WHAT YOU SHOULD DO ▸ Please reproduce exactly the line that contains "[menuitem] (137, 129)" and every line after it through the end of the records below, adding nothing else.

EXTRACTED DATA ▸
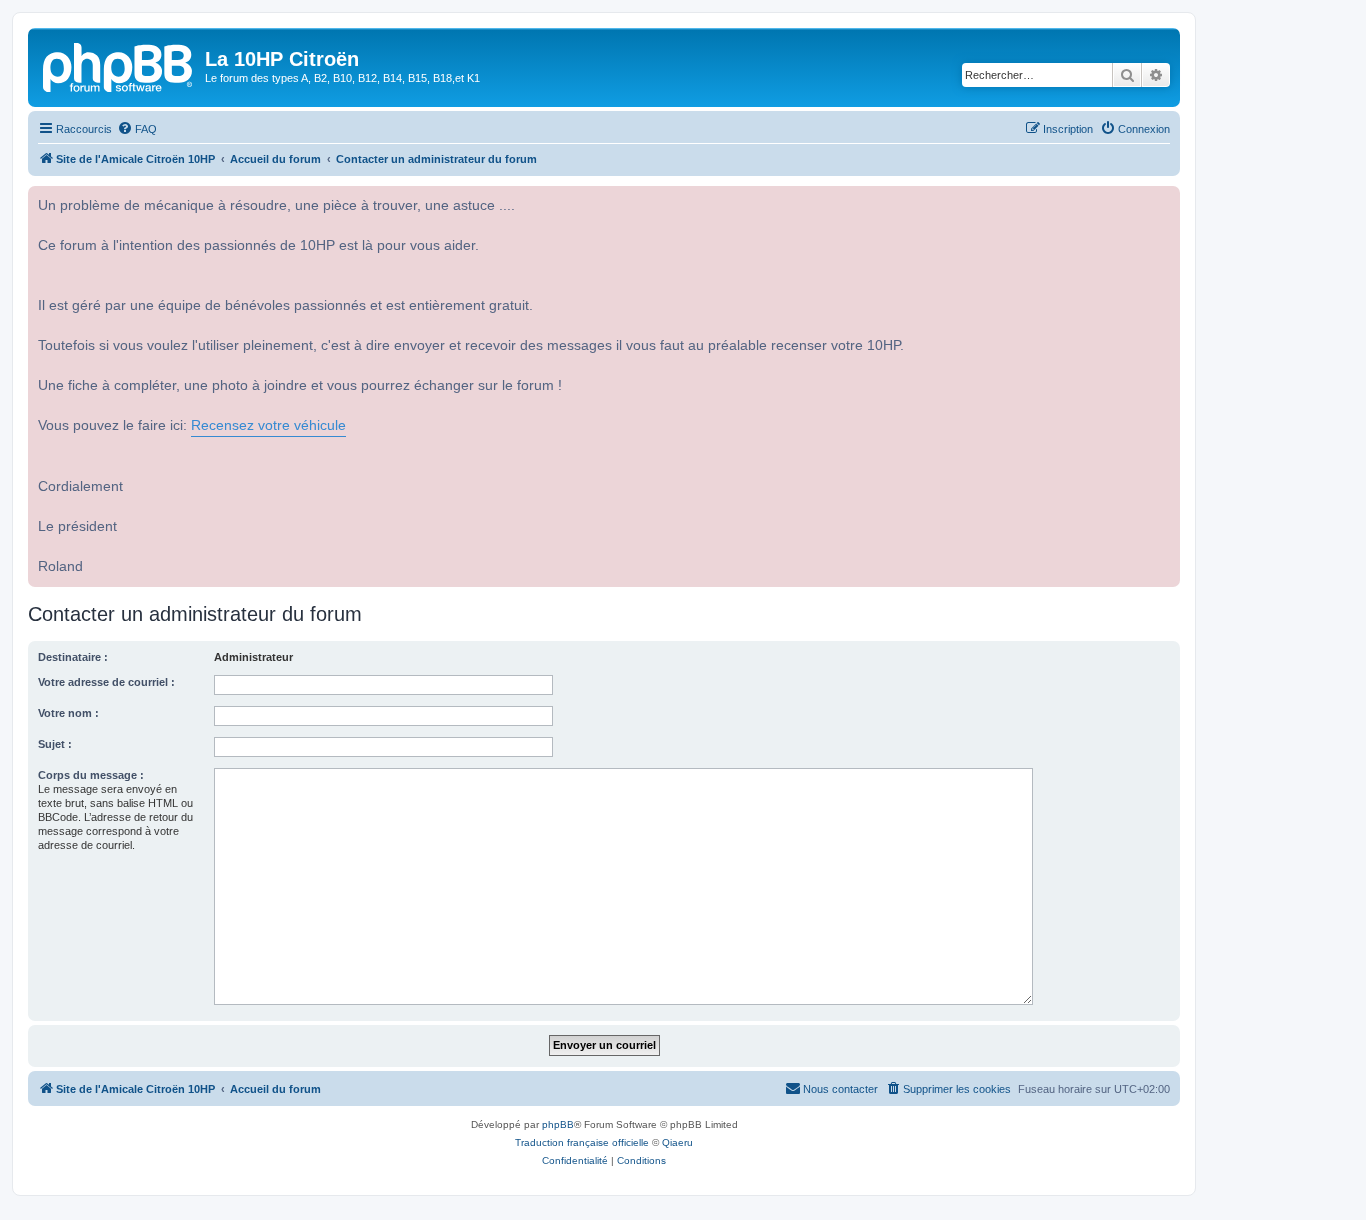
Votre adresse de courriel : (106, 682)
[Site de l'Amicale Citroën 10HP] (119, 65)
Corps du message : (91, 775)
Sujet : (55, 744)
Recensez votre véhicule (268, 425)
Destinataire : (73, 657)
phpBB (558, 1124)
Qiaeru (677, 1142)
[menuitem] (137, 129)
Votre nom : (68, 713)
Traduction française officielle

YOUR RESPONSE ▸
[menuitem] (137, 129)
Votre nom : (68, 713)
Traduction française officielle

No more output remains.